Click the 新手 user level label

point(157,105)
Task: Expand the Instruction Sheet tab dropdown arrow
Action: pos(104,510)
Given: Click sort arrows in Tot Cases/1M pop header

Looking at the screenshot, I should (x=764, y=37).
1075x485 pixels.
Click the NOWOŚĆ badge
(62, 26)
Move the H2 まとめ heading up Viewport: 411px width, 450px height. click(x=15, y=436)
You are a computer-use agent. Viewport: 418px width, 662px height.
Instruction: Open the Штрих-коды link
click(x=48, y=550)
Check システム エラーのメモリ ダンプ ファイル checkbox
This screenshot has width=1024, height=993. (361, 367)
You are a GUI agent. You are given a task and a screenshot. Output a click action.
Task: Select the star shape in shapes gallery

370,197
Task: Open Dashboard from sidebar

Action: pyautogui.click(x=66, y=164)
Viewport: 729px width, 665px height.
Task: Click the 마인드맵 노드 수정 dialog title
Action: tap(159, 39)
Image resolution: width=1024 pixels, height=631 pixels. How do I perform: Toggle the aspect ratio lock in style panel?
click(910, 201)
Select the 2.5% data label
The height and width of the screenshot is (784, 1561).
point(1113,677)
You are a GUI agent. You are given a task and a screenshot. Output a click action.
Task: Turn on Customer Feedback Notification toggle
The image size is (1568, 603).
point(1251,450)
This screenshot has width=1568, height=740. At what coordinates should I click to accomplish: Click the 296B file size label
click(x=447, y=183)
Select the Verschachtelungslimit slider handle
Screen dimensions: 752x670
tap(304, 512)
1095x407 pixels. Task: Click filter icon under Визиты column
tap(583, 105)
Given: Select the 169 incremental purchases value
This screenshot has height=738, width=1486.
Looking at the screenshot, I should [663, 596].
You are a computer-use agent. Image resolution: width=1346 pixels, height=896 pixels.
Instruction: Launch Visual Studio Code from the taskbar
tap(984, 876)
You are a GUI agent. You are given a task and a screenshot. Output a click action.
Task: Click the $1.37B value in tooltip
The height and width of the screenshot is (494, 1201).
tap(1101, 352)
━━━
HOW TO COMPLETE THIS TASK: Exactly the lines from the one that holds "You are a computer-use agent. Image" through the final line of the records above should be written out, and only those.

OUTPUT FOR THIS TASK:
You are a computer-use agent. Image resolution: width=1346 pixels, height=896 pixels.
Instruction: Launch Visual Studio Code from the taskbar
tap(984, 876)
You are a GUI agent. You are given a task and a screenshot. Output a click action.
Task: Click the $1.37B value in tooltip
The height and width of the screenshot is (494, 1201).
tap(1101, 352)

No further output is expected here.